BEGIN Data provided
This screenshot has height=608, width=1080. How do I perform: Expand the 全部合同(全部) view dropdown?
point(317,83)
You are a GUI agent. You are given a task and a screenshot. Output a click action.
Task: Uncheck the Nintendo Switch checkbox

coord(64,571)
END Data provided
BEGIN Data provided
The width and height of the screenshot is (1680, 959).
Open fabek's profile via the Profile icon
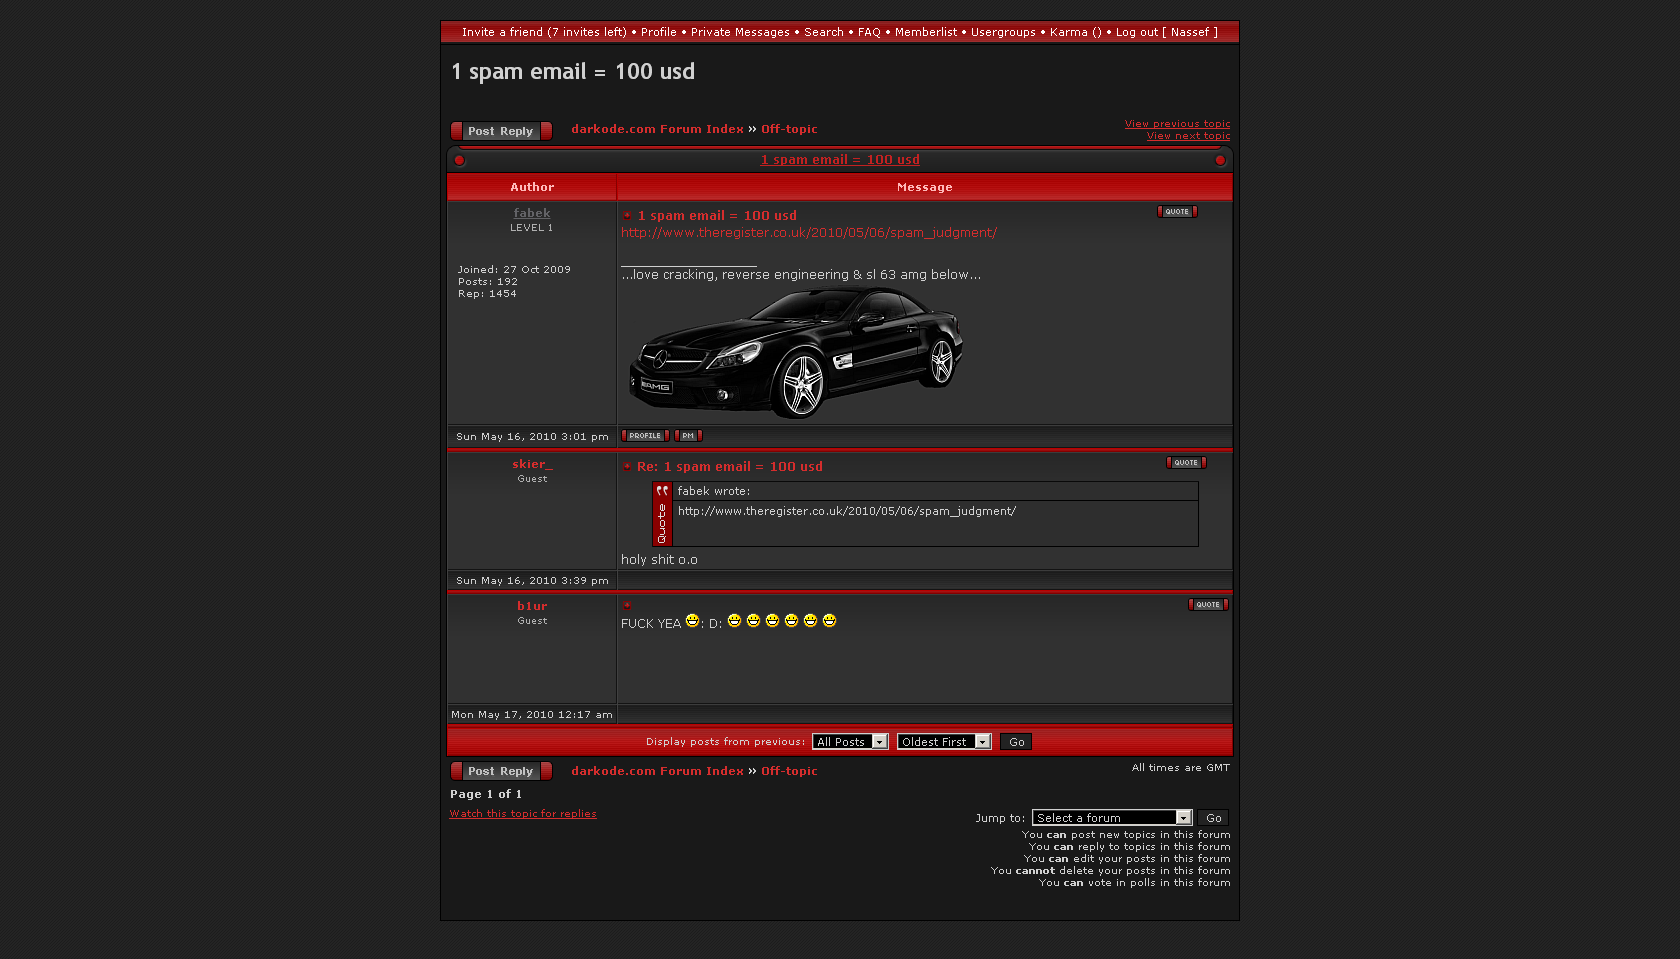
END Data provided
Description of the task: Look above for the line with "The width and" and the line with "Open fabek's profile via the Profile icon". Write out those two lines and all the lines between them, exactly, and no others.

Result for this exercise:
The width and height of the screenshot is (1680, 959).
Open fabek's profile via the Profile icon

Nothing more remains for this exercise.